**READING TEXT**.
* BEGIN *
Permutation & Combinations Concept


Factorial Notation:
Let n be positive integer.Then, factorial n denoted by n!
is defined as n! = n(n-1)(n-2). . . .  . . .  .3.2.1
             eg:- 5! = (5 * 4* 3 * 2 * 1)
              = 120
              0! = 1


Permutations:
The different arrangements of a given number of things by
taking some or all at a time,are called permutations.
eg:- All permutations( or arrangements)made with the letters
a,b,c by taking two at a time are (ab, ba, ac, ca, bc, cb)

                          Permutations
Numbers of permutations:
Number of all permutations of n things, taken r at a time is
given by  nPr  = n(n-1)(n-2). .  .. . . (n-r+1)
               = n! / (n-r)!

An Important Result:
If there are n objects of which p1 are alike of one kind;
p2 are alike of another kind ; p3 are alike of third kind and
so on and pr  are alike of rth kind, such that
(p1+p2+. . . . . . . . pr) = n
Then,number of permutations of these n objects is: 
    n! / (p1!).(p2!). . . . .(pr!)
* END *
**DATASET EXCERPTS**.
* BEGIN *
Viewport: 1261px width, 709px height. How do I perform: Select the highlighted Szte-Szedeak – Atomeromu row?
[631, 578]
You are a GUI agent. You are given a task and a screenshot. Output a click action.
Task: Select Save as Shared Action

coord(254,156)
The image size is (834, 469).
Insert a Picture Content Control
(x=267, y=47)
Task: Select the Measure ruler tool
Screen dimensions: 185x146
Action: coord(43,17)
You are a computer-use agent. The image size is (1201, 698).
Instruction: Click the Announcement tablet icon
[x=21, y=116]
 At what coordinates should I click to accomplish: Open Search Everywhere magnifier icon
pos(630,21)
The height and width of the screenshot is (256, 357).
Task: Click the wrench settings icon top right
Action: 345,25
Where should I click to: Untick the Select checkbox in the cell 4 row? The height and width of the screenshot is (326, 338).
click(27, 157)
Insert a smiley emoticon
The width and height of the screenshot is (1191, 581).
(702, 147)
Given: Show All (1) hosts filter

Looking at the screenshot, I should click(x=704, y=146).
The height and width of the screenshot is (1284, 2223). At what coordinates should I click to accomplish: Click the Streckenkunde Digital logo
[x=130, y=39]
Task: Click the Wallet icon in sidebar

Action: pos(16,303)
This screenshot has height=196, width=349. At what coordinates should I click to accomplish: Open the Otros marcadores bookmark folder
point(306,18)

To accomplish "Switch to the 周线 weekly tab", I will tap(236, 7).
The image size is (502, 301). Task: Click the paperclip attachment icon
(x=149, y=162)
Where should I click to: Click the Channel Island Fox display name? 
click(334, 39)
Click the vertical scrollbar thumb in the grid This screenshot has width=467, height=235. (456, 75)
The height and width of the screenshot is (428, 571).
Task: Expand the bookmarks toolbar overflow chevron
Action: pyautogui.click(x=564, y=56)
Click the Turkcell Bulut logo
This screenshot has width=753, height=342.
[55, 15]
* END *
**TASKS TO CARRY OUT**.
a: List every arrangement the permutations text gives for the letters a, b, c taken two at a time.
b: Please go on with the text on permutations and combinations, starting right after its formula for permutations of objects that are alike.
The data above comes from a separate source.

**RESULTS OF THE EXERCISE**.
a: ab, ba, ac, ca, bc, cb

b:
Combinations:
Each of different groups or selections which can be formed by
taking some or all of a number of objects,is called a combination.
  eg:- Suppose we want to select two out of three boys A, B, C.
         then, possible selection are AB, BC & CA.
         Note that AB and BA represent the same selection.

Number of Combination:
The number of all combination of n things taken r at a time is:
    nCr  = n! / (r!)(n-r)!
     = n(n-1)(n-2). . . . . . . tor factors / r!
    Note: nCn = 1 and nC0 =1
   An Important Result:
   nCr = nC(n-r)
                               Permutation & Combinations                 
Problems:

1.Evaluate 30!/28!

Sol:-      30!/28! = 30 * 29 * (28!)  / (28!)
                   = 30 * 29 =870

2.Find the value of 60P3

Sol:- 60P3  = 60! / (60-3)! = 60! / 57!
            = (60 * 59 *58 * (57!) )/ 57!
            = 60 * 59 *58
            = 205320

3. Find the value of 100C98,50C 50

Sol:-       100C98   = 100C100-98)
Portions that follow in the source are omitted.